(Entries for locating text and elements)
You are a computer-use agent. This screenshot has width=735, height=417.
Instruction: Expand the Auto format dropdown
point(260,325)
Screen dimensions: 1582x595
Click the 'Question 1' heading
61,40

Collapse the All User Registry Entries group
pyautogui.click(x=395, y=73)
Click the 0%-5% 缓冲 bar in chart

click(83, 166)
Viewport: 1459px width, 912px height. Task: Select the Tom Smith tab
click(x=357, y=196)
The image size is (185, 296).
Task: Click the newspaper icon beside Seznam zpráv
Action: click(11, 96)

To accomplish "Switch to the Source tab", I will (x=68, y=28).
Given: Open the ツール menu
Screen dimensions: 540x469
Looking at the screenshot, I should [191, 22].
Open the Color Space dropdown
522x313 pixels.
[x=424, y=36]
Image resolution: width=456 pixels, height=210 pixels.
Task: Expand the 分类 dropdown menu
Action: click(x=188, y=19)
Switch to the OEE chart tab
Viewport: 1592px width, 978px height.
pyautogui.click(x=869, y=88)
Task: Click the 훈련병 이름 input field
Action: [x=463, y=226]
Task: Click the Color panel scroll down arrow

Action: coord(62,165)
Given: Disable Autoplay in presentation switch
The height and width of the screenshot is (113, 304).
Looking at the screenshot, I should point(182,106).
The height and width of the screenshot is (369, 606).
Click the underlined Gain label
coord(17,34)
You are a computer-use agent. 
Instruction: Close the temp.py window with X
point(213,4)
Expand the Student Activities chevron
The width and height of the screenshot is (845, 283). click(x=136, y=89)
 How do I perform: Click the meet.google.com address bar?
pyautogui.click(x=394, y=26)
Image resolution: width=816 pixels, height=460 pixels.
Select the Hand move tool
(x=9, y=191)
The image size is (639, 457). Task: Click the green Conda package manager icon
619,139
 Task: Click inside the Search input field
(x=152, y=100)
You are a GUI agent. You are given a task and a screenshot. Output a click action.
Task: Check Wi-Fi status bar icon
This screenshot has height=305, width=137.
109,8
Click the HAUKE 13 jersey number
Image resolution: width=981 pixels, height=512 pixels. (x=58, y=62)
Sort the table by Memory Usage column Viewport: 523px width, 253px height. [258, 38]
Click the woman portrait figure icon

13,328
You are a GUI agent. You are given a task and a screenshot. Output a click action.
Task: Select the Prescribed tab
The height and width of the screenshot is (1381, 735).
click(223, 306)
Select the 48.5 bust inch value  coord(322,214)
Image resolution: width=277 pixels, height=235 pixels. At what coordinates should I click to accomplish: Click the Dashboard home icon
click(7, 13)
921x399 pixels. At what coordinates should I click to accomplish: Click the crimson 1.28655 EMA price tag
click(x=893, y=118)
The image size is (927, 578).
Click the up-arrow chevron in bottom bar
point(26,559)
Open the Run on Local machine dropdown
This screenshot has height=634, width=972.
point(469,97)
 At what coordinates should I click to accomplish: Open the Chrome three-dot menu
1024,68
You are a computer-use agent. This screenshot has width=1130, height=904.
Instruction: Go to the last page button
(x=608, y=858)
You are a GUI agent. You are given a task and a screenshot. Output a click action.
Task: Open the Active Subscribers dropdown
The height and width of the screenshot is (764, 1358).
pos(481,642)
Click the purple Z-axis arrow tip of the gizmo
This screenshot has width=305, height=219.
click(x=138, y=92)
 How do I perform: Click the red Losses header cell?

> [Objective]:
Change "Auto format" to "Number format" in the items from the very beginning through the line containing "click(83, 166)", and write out those lines again with nothing else altered.

> [Reply]:
You are a computer-use agent. This screenshot has width=735, height=417.
Instruction: Expand the Number format dropdown
point(260,325)
Screen dimensions: 1582x595
Click the 'Question 1' heading
61,40

Collapse the All User Registry Entries group
pyautogui.click(x=395, y=73)
Click the 0%-5% 缓冲 bar in chart

click(83, 166)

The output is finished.